TCP Throughput Calculator
One of the challenges we face in satellite communications networks is latency. Because of the inherent latecny of going to and from a geostationary satellite we immediately incur a 550ms latency penality. We can't change this, this is physics. So then we put up that super high speed satellite link, but are unpleasantly surprised to see relatively slow file transfers across this high speed, long distance link -- Bummer! Before you call tech support, let's do a quick calculation of what you should can realistically expect in terms of TCP throughput from one host to anotehr over this long distance link.

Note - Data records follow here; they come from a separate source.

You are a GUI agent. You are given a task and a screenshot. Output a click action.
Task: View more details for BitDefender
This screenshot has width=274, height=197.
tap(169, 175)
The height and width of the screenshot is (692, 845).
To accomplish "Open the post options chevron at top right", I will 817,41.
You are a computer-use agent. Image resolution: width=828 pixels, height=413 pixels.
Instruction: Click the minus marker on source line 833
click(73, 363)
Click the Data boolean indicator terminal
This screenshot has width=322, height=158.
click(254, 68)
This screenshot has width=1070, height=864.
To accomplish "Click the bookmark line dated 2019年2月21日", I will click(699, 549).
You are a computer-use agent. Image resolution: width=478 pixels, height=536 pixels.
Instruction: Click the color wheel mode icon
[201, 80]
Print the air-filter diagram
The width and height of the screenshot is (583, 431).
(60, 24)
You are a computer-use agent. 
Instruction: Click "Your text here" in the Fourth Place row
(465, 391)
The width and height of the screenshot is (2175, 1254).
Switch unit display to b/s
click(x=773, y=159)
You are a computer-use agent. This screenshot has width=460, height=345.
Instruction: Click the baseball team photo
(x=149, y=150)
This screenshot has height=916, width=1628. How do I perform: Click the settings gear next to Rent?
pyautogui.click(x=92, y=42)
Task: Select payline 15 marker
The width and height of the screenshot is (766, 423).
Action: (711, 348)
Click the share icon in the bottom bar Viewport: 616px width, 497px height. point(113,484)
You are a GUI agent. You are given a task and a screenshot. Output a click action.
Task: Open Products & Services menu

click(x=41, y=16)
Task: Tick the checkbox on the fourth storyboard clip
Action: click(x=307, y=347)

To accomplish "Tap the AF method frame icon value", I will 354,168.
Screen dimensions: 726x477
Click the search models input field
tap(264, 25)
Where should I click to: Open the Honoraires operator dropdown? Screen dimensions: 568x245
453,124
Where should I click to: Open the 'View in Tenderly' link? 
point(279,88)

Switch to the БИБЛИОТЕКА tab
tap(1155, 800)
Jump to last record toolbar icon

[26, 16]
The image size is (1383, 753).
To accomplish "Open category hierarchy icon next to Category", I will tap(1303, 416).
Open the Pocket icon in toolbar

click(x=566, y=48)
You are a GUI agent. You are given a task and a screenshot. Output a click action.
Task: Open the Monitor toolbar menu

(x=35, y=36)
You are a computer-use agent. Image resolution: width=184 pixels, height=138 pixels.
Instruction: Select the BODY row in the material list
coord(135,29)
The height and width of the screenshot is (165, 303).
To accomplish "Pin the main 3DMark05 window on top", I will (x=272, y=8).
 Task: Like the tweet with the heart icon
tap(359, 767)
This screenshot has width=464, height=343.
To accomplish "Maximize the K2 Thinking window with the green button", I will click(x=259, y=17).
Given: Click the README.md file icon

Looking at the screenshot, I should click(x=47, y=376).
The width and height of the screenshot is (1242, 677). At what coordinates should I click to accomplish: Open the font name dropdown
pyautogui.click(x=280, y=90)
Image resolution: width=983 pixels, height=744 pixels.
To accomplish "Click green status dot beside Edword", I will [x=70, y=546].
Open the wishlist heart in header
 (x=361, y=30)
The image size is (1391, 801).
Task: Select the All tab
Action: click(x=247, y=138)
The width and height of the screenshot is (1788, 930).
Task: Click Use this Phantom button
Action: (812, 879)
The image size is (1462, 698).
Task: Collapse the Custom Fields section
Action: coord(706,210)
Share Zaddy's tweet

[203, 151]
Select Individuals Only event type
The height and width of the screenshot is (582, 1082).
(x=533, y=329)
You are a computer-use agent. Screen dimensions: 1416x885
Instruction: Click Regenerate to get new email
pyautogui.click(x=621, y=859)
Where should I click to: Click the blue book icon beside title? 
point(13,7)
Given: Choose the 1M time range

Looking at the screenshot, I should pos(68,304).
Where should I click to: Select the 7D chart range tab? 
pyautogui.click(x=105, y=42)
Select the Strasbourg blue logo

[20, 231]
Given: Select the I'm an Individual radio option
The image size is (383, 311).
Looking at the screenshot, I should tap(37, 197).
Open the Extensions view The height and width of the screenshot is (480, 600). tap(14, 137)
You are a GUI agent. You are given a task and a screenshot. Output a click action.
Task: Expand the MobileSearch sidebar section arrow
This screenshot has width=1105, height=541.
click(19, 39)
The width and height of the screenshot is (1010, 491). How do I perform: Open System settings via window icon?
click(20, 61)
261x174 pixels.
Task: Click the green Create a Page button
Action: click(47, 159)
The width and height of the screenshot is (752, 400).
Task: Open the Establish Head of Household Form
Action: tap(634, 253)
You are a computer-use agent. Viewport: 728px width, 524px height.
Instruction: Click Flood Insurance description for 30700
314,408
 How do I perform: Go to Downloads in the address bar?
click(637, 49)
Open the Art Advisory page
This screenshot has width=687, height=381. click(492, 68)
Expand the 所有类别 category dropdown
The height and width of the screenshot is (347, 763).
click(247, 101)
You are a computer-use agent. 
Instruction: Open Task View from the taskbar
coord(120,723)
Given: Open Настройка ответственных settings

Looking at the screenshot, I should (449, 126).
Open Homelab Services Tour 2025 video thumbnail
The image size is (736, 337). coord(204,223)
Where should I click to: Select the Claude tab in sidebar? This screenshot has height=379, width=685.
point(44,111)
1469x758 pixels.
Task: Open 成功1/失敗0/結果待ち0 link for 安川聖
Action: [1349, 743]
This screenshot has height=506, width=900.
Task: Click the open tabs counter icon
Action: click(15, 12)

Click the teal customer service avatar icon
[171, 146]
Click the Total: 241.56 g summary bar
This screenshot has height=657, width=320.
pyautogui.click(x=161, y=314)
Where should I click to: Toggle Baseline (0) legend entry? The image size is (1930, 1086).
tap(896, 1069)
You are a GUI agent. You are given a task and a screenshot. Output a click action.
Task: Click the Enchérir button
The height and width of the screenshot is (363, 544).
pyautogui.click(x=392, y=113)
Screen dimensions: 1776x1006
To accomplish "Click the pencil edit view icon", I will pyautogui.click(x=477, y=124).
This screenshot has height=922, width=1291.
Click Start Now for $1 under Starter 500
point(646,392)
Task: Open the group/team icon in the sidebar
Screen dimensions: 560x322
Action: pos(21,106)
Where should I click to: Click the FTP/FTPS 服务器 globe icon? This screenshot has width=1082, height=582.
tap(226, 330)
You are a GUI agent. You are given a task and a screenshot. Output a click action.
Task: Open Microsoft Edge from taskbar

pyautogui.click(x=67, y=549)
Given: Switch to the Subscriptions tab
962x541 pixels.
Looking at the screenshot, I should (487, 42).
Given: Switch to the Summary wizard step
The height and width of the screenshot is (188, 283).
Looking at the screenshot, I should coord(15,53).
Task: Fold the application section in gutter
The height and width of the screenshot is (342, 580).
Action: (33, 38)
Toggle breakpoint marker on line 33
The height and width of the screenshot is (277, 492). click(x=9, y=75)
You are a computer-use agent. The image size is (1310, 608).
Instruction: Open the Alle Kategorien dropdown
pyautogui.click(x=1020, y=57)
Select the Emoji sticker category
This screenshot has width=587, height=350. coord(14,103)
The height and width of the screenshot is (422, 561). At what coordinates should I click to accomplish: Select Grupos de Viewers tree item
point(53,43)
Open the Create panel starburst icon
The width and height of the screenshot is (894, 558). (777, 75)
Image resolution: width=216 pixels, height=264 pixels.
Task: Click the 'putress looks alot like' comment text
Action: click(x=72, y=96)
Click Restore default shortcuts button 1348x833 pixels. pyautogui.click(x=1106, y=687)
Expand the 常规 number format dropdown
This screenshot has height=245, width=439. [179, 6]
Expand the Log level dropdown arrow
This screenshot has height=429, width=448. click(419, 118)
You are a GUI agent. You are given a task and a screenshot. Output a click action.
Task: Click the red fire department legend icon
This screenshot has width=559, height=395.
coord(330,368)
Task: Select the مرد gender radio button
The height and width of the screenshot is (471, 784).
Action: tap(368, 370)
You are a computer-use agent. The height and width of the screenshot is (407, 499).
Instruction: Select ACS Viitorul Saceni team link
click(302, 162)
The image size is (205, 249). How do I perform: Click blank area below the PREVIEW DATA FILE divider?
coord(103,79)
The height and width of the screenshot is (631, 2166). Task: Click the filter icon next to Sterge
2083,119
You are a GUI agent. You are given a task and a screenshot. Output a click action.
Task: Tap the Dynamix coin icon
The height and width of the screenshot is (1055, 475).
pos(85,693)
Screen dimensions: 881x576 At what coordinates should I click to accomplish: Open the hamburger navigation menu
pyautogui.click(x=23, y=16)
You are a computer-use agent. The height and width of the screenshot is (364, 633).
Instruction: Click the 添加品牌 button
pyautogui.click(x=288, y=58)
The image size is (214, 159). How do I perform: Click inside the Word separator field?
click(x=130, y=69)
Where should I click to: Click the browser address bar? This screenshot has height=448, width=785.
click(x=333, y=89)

When using TCP to transfer data, the two most important factors are the TCP window size and the round trip latency. If you know TCP window size and the end to end latency, you can quickly calculate the maximium possible data transfer throughput between two hosts regardless of how much bandwidth you have.
Calculate TCP Throughput
Formula to Calculate TCP Throughput
TCP Window Size in Bits / Latency in Seconds = Bits Per Second throughput
Let's work through the example using the default values in the form above. We have a 100 MBPS satellite link from Antarctica to the New York City. If we try to transfer a large file from a server in New York to a server in Antarctica, what is the best throughput we can expect?
First we weill convert the TCP window size from bytes to bits. In this case, we are using the standard 64KB TCP window size of a Windows machine. 64KB = 65536 Bytes. 65536 * 8 = 524288 bits. Next, we take the TCP window in bits and divide it by the round trip latency of our link in seconds. Our latency is the satellite round trip latency plus any coding delay, so if our combined latency 750 ms, we will use 0.750 in our calculation.
524288 bits/ 0.750 seconds = 699,050 bits per second throughput = 699 Kbps maximum possible throughput. So although we may have a 100 MBPS these two sites, we should not expect more than 699 Kbps when transfering files between two servers given the window size and and latency.
Making it faster
What can we do to make it faster? Increase the TCP window size and/or reduce latency.
We can increase the TCP window size using a WAN accelerator at each end that uses a larger TCP window and other TCP optimizations such as TCP selective acknowledgements just between the accelerators on each end of the link, and does not requre any special tuning or extra memorty on the servers. The accelerators may also be able to employ Layer 7 application specific optimizations to reduce round trips required by the application.
We can reduce the latency by changing the coding algorithm we are using, and also again placing a WAN accelerator at each end that locally acknowledges the TCP segments to the local server, thereby fooling the servers into seeing very low LAN like latency for teh TCP data transfers. Because the local server is seeing very fast local acknowledgments, rather than waiting for the far end server to acknowledge, is the very reason we do not need to adjust the TCP window size.